SP: 'Is there anything about how you are feeling to day that makes you
sure that aliens didn't come during the night and replace your body with
an exact copy? Because that is basically what happens naturally anyway,
although it isn't aliens and it takes months rather than overnight:
almost every atom in your body is replaced with another atom, put in
roughly the same place. If the discarded atoms were kept rather than
sloughed off, exhaled etc. you would see that your identical twin of a
few months ago had died and no-one even noticed, because it happened
gradually. Other than in the speed and scheduling of your death, how
does destructive teleportation differ from normal life?'
MP:
* I know, which here means 'believe with confidence', that aliens
didn't come because everything feels, looks, smells, etc, as
normal. I am a creature of habit just like you and there is no
evidence of radical differences anywhere that I can notice.
* I quibble about whether atoms are replaced within DNA except as
part of the normal processes of replication and repair. That
aside, it is not the atoms per se which gives my identity but
their incorporation into molecular structures, and the
incorporation of all these molecular structures holonistically
into cells, organs, and all the rest. Our bodies are held against
collapse smallwards by the robust durability of genetic structures
which embody all the patterns needed to sustain our biological
integrity against the entropy within the flow of energy and
resources through our ecological niches. Mental integrity is
maintained in analogous manner by means of the robust durability
of meme structures embodied in neural networks and whatever
emergent super-neural structures they entail.

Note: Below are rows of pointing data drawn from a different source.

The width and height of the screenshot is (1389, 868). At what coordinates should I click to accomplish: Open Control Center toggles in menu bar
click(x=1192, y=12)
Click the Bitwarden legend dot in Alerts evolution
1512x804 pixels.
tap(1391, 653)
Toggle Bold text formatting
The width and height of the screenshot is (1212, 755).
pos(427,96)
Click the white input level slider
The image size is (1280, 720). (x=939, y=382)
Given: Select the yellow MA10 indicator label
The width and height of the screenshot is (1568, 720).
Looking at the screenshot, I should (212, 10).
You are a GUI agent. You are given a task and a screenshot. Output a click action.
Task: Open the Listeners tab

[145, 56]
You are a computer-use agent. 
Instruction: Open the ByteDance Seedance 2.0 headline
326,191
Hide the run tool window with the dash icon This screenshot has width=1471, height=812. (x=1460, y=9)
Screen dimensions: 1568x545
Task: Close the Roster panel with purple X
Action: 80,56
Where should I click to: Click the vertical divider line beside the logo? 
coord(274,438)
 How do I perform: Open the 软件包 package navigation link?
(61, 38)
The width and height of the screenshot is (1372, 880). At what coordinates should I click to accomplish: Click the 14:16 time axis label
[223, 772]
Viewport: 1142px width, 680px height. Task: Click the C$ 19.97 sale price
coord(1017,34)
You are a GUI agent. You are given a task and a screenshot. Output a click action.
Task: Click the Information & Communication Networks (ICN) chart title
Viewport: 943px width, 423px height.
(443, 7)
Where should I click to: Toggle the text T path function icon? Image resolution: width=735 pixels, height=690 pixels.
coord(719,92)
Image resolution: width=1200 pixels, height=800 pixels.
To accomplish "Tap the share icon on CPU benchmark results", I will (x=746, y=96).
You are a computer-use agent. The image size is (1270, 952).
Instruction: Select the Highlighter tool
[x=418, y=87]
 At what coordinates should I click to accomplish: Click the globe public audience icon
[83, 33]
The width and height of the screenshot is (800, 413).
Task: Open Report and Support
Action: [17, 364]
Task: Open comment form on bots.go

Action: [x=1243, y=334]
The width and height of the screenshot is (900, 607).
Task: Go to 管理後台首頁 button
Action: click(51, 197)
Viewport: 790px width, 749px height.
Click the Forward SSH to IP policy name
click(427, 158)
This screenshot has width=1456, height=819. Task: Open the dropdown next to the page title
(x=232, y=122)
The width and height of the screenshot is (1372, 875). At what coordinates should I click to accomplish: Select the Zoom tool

* Destructive teleportation differs from normal life in that it
entails the [as yet unlawful] killing of a person whose body is
dismembered in a very high resolution process during the course
of a magical ceremony, after which there soon arrives postcards
and news from a person in a faraway place claiming to be the
deceased and wanting access to his/her money box. The police and
other authorities in that far away place, when asked and paid,
will provide evidence that the healthy body of the person who
turned up there during a magical ceremony matches the fingerprint,
DNA and polygraph signatures of the deceased. They will also
report that she/he is suffering from culture shock, but otherwise
seems OK. All of these facts point to our day to day experience of
survival being very much a social and cultural construct in which
we believe, no more and no less.
* It therefore seems apparent that problems and conundrums raised by
the destructive teleporter/biofax machines are based understood by
recognising that our experience of being here now and seeming to
be the same person from day to day, indeed from moment to moment,
is what it is like to be a description of a person, although I
would say that the qualia aspect is actually what it is like to be
the updating of the description. It was ever thus.
Regards,
Mark Peaty CDES
[EMAIL PROTECTED]
http://www.arach.net.au/~mpeaty/
Stathis Papaioannou wrote:
Mark Peaty writes (in part):
* Assuming that it is in principle feasible to 'copy' a person and
either store the data obtained without deterioration or transmit the
data without noticeable loss, then when that data is used to
reconstitute a medically and legally acceptable facsimile, the new
copy is NOT the original it is his/her identical twin brother or sister.
* In this scenario, if the original which is copied ceases to
exist at the place of copying, he/she has died. If the copying took
place without destruction of the original then he/she is [ceteris
paribus] the same person and unchanged. The legal status of the new
twin will be the subject of common or statute law provoked by the
invention of the new technology.
* In a discussion with one of my son's friends just now we agreed
that the 'Star Trek' version of the teleporter is a rather odd beasty
in which not just the information/data concerning the structure and
dynamics of a crew member's body was sent to a destination but the
actual atoms of the body were sent also. This might seem like a tidy
sort of solution to someone who didn't want to think too deeply about
it, but the sending of the original's atoms would add an enormous
overhead to the system, firstly the amount of energy required to
accelerate all the particles to something close to the speed of light
would be enormous, and secondly it would not change anything
significant because it is not the fact of it being those particular
atoms which is important but which kind of atoms and exactly where
should they be. So when 'Scotty' or whoever beams them up, they die
on the planet's surface and their identical twins are created in the
spaceship.
* This whole scenario actually works to support the contention of
Steven Lehar that the identity of a thing includes its location and
that this fact is a reflection of how our brains work in creating the
phenomenal reality of our experience [see
http://cns-alumni.bu.edu/~slehar/webstuff/bubw3/bubw3.html#compmech].
Is there anything about how you are feeling to day that makes you sure
that aliens didn't come during the night and replace your body with an
exact copy? Because that is basically what happens naturally anyway,
although it isn't aliens and it takes months rather than overnight:
almost every atom in your body is replaced with another atom, put in
roughly the same place. If the discarded atoms were kept rather than
sloughed off, exhaled etc. you would see that your identical twin of a
few months ago had died and no-one even noticed, because it happened
gradually. Other than in the speed and scheduling of your death, how
does destructive teleportation differ from normal life?